Contemplated antiviral composition and method of treatment of a patient include administration of a pharmaceutical composition that comprises a first nucleoside analog in an amount effective to change expression of at least one of a Th1 cytokine and a Th2 cytokine, a second nucleoside that exhibits organ-specific antiviral activity, and optionally a cytokine. Still further contemplated compositions may comprise a biological structure to which an antiviral drug is coupled, wherein the half-life time of the biological structure is greater than the half-life time of the antiviral drug, and wherein the antiviral drug is present in the composition in an amount of at least 1000 mg.

Description

ANTIVIRAL COMBINATION THERAPY AND COMPOSITIONS

This application claims priority to U.S. provisional application number 60/335,099, filed 10/31/01, U.S. provisional application number 60/335096, filed 10/31/01, U.S. provisional application number 60/335097, filed 10/31/01, and U.S. provisional application number 60/335095, filed 10/31/01, all of which are incorporated herein by reference.

Field of The Invention

The field of the invention is treatment of viral infections and compositions therefor.

Background of The Invention

Various antiviral compositions are well known in the art, and depending on the particular virus, the mechanism of action will vary. For example, while some antiviral drugs act as protease inhibitors (e.g., Indinavir, Ritonavir, Saquinavir, etc.), other antiviral drugs act as viral polymerase inhibitors (e.g., 3-TC, AZT, Lamivudine, etc.). While most of the known antiviral drugs exhibit at least some satisfactory biological effect over some time, various problems remain.
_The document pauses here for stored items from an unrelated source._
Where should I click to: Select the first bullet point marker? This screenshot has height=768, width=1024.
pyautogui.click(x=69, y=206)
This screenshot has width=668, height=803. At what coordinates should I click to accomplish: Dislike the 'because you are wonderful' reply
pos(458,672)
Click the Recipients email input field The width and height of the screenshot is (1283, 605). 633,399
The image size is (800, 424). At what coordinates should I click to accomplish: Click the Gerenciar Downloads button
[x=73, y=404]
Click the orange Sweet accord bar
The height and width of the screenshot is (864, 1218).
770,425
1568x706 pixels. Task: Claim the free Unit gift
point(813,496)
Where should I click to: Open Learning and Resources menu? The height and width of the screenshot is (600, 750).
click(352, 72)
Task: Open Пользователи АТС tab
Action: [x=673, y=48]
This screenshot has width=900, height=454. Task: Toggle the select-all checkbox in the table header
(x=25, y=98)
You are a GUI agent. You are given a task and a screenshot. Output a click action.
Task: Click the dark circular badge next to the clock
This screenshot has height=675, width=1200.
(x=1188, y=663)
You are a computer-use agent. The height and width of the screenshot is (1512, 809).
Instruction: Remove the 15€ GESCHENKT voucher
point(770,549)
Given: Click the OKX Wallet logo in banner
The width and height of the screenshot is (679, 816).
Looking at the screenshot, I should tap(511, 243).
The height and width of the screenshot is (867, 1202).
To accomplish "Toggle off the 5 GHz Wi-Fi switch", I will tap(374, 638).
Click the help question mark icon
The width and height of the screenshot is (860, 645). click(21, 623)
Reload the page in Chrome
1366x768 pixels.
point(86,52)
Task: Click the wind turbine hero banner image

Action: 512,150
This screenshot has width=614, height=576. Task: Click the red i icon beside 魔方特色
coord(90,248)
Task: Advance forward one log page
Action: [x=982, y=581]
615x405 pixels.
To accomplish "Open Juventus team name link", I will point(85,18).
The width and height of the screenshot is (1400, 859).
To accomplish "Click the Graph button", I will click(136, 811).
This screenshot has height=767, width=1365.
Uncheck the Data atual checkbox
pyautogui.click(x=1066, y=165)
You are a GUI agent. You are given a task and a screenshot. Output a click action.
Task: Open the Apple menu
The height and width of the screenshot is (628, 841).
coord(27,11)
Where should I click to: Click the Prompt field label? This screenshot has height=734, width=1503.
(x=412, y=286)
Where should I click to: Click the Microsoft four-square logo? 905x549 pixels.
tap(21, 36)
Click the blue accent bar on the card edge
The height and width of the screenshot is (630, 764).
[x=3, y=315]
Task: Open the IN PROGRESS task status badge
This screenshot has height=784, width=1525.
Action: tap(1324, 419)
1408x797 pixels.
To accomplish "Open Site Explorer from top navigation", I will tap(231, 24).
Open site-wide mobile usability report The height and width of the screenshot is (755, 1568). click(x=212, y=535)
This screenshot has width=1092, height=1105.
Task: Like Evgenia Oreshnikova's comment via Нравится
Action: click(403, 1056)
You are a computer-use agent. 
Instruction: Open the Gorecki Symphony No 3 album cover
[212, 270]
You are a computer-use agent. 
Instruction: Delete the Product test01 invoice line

Among other things, resistance towards a single drug tends to develop relatively quickly, and especially where a treatment regimen is not strictly adhered to. Furthermore, even if a patient strictly follows his or her administration protocol, relatively high dosages and prolonged exposure to such drugs tend to produce adverse side effects. Thus, combinations of direct antiviral drugs (i.e., drugs targeting viral replication) have been developed to reduce at least some of the problems associated with administration of single drugs. For example, Lamivudine and Zidovudine (e.g., in Combivir™) have been combined to reduce the frequency of development of resistant HIV strains. While such combinations generally have at least some advantage over individual drugs, new problems arise. Unfortunately, side effects seem to increase rather than decrease. Moreover, administration of such combinations tends to increase the cost of treatment.

Alternatively, some antiviral drugs are administered in combination with an interferon. For example, hepatitis C is often treated with a combination of Ribavirin and interferon alpha. While such combinations are relatively well tolerated, significant problems associated with toxicity (e.g., hemotoxicity of Ribavirin) and immunogenicity (e.g., from recombinant interferon) frequently arise.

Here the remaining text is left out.